The whole listing is to be transcribed exactly as it stands.

-- -- --

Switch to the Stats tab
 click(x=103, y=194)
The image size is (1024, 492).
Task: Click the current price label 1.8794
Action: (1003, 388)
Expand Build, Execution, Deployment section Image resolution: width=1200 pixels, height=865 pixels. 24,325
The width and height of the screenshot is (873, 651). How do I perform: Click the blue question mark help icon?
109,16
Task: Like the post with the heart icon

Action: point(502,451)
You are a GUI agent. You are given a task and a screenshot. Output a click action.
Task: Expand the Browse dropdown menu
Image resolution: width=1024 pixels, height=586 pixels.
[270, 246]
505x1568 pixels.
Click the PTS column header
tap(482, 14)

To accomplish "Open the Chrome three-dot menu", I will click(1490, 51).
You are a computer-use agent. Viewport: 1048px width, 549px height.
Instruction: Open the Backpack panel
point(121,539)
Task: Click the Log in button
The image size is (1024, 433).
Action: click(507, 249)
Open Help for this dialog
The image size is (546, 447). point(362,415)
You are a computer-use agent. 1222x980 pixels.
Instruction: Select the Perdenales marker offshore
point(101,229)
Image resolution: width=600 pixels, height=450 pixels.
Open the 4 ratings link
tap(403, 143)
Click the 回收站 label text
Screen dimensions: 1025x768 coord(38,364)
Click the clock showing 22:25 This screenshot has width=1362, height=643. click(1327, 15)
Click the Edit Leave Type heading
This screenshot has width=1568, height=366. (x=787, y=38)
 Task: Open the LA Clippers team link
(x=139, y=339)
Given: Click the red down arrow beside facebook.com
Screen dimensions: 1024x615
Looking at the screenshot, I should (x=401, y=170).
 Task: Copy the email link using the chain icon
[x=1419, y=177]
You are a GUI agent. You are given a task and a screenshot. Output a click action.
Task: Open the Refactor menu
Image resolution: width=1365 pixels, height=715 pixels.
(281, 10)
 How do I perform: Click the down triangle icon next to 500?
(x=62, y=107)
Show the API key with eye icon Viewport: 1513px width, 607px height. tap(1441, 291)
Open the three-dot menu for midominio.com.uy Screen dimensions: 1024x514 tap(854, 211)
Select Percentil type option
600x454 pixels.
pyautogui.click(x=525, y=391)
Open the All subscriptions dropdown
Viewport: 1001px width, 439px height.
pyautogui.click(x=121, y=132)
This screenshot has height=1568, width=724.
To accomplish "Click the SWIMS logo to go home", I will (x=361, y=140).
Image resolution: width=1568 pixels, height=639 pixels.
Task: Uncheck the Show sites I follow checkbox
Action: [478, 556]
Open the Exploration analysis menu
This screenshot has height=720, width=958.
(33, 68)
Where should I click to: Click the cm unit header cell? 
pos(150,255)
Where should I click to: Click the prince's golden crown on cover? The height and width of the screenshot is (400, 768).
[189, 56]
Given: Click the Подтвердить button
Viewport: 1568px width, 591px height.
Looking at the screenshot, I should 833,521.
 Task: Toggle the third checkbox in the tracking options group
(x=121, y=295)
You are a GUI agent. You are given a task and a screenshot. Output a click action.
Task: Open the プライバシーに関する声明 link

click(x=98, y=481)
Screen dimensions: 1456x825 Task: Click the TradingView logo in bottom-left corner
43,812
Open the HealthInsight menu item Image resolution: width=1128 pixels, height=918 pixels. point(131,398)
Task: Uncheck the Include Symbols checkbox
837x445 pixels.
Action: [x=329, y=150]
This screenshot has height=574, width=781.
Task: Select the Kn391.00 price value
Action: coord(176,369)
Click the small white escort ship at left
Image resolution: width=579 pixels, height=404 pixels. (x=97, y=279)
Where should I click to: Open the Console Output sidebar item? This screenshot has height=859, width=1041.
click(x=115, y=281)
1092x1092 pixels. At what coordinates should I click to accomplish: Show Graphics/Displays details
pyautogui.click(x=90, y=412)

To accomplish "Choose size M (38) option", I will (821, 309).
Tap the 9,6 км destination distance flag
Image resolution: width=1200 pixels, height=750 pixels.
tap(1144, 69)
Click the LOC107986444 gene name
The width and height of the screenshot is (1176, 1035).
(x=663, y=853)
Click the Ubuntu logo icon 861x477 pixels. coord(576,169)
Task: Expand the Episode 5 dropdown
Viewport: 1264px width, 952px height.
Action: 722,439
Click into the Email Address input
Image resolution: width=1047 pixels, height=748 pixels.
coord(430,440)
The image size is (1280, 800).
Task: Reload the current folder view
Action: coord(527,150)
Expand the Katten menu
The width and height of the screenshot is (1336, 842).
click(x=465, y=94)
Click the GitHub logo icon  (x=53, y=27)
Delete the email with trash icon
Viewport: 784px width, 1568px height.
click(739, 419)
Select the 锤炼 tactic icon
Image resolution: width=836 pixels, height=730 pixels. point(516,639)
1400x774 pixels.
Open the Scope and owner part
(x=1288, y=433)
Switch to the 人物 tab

-- -- --

▸ Exercise solution:
Switch to the Stats tab
 click(x=103, y=194)
The image size is (1024, 492).
Task: Click the current price label 1.8794
Action: (1003, 388)
Expand Build, Execution, Deployment section Image resolution: width=1200 pixels, height=865 pixels. 24,325
The width and height of the screenshot is (873, 651). How do I perform: Click the blue question mark help icon?
109,16
Task: Like the post with the heart icon

Action: point(502,451)
You are a GUI agent. You are given a task and a screenshot. Output a click action.
Task: Expand the Browse dropdown menu
Image resolution: width=1024 pixels, height=586 pixels.
[270, 246]
505x1568 pixels.
Click the PTS column header
tap(482, 14)

To accomplish "Open the Chrome three-dot menu", I will click(1490, 51).
You are a computer-use agent. Viewport: 1048px width, 549px height.
Instruction: Open the Backpack panel
point(121,539)
Task: Click the Log in button
The image size is (1024, 433).
Action: click(507, 249)
Open Help for this dialog
The image size is (546, 447). point(362,415)
You are a computer-use agent. 1222x980 pixels.
Instruction: Select the Perdenales marker offshore
point(101,229)
Image resolution: width=600 pixels, height=450 pixels.
Open the 4 ratings link
tap(403, 143)
Click the 回收站 label text
Screen dimensions: 1025x768 coord(38,364)
Click the clock showing 22:25 This screenshot has width=1362, height=643. click(1327, 15)
Click the Edit Leave Type heading
This screenshot has width=1568, height=366. (x=787, y=38)
 Task: Open the LA Clippers team link
(x=139, y=339)
Given: Click the red down arrow beside facebook.com
Screen dimensions: 1024x615
Looking at the screenshot, I should (x=401, y=170).
 Task: Copy the email link using the chain icon
[x=1419, y=177]
You are a GUI agent. You are given a task and a screenshot. Output a click action.
Task: Open the Refactor menu
Image resolution: width=1365 pixels, height=715 pixels.
(281, 10)
 How do I perform: Click the down triangle icon next to 500?
(x=62, y=107)
Show the API key with eye icon Viewport: 1513px width, 607px height. tap(1441, 291)
Open the three-dot menu for midominio.com.uy Screen dimensions: 1024x514 tap(854, 211)
Select Percentil type option
600x454 pixels.
pyautogui.click(x=525, y=391)
Open the All subscriptions dropdown
Viewport: 1001px width, 439px height.
pyautogui.click(x=121, y=132)
This screenshot has height=1568, width=724.
To accomplish "Click the SWIMS logo to go home", I will (x=361, y=140).
Image resolution: width=1568 pixels, height=639 pixels.
Task: Uncheck the Show sites I follow checkbox
Action: [478, 556]
Open the Exploration analysis menu
This screenshot has height=720, width=958.
(33, 68)
Where should I click to: Click the cm unit header cell? 
pos(150,255)
Where should I click to: Click the prince's golden crown on cover? The height and width of the screenshot is (400, 768).
[189, 56]
Given: Click the Подтвердить button
Viewport: 1568px width, 591px height.
Looking at the screenshot, I should 833,521.
 Task: Toggle the third checkbox in the tracking options group
(x=121, y=295)
You are a GUI agent. You are given a task and a screenshot. Output a click action.
Task: Open the プライバシーに関する声明 link

click(x=98, y=481)
Screen dimensions: 1456x825 Task: Click the TradingView logo in bottom-left corner
43,812
Open the HealthInsight menu item Image resolution: width=1128 pixels, height=918 pixels. point(131,398)
Task: Uncheck the Include Symbols checkbox
837x445 pixels.
Action: [x=329, y=150]
This screenshot has height=574, width=781.
Task: Select the Kn391.00 price value
Action: coord(176,369)
Click the small white escort ship at left
Image resolution: width=579 pixels, height=404 pixels. (x=97, y=279)
Where should I click to: Open the Console Output sidebar item? This screenshot has height=859, width=1041.
click(x=115, y=281)
1092x1092 pixels. At what coordinates should I click to accomplish: Show Graphics/Displays details
pyautogui.click(x=90, y=412)

To accomplish "Choose size M (38) option", I will (821, 309).
Tap the 9,6 км destination distance flag
Image resolution: width=1200 pixels, height=750 pixels.
tap(1144, 69)
Click the LOC107986444 gene name
The width and height of the screenshot is (1176, 1035).
(x=663, y=853)
Click the Ubuntu logo icon 861x477 pixels. coord(576,169)
Task: Expand the Episode 5 dropdown
Viewport: 1264px width, 952px height.
Action: 722,439
Click into the Email Address input
Image resolution: width=1047 pixels, height=748 pixels.
coord(430,440)
The image size is (1280, 800).
Task: Reload the current folder view
Action: coord(527,150)
Expand the Katten menu
The width and height of the screenshot is (1336, 842).
click(x=465, y=94)
Click the GitHub logo icon  (x=53, y=27)
Delete the email with trash icon
Viewport: 784px width, 1568px height.
click(739, 419)
Select the 锤炼 tactic icon
Image resolution: width=836 pixels, height=730 pixels. point(516,639)
1400x774 pixels.
Open the Scope and owner part
(x=1288, y=433)
Switch to the 人物 tab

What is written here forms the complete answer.